TEXT SHOWN →
This year, the Year Of The Tiger, is only the third time since 1900 that Chinese New Year has fallen on the same day (February 14) as Valentine’s Day. This means the entire year is going to be filled with passion and capable of great love, and that you can take advantage of both holidays falling on the same day to attract new people, express love to family and friends or even deepen love with a boyfriend or girlfriend. Even if you’re not Chinese, the day can be full of celebration, fun, love and fresh starts!


Love & Luck

Chinese New Year and Valentine’s Day are filled with the same intentions. They’re both a time for forgiveness, sharing love and good fortune. You can set the momentum for more love and better relationships all year long with the color red, which is associated with both Chinese New Year and Valentine’s Day.


Ways To Celebrate

You can prepare for new love and fortune with Chinese New Year traditions:

  • Clean your house with the intentions of sweeping away any misfortune, which also makes room for good luck.
  • Make breakfast in bed for your special love or plan a romantic meal. Remember to include chocolate-covered strawberries and two red roses, one rose for each of you, nestled together in a single vase.

EXCERPTED RECORDS →
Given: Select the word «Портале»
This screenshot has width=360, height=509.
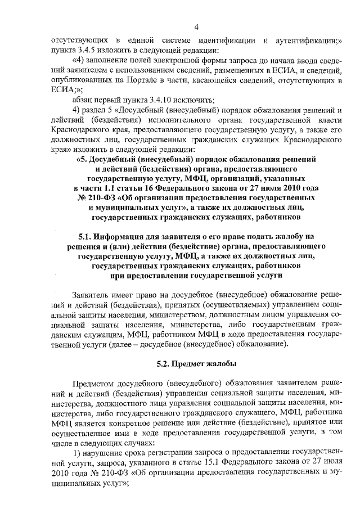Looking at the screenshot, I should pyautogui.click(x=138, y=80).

* * *

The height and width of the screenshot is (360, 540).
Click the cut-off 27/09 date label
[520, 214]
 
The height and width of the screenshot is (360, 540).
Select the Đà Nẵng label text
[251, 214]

GIVEN EXERCISE → Reproduce the passage of the Chinese New Year and Valentine's Day text above from "Chinese New Year and Valentine’s Day are" to "a single vase.".

WRITTEN SOLUTION →
Chinese New Year and Valentine’s Day are filled with the same intentions. They’re both a time for forgiveness, sharing love and good fortune. You can set the momentum for more love and better relationships all year long with the color red, which is associated with both Chinese New Year and Valentine’s Day.


Ways To Celebrate

You can prepare for new love and fortune with Chinese New Year traditions:

  • Clean your house with the intentions of sweeping away any misfortune, which also makes room for good luck.
  • Make breakfast in bed for your special love or plan a romantic meal. Remember to include chocolate-covered strawberries and two red roses, one rose for each of you, nestled together in a single vase.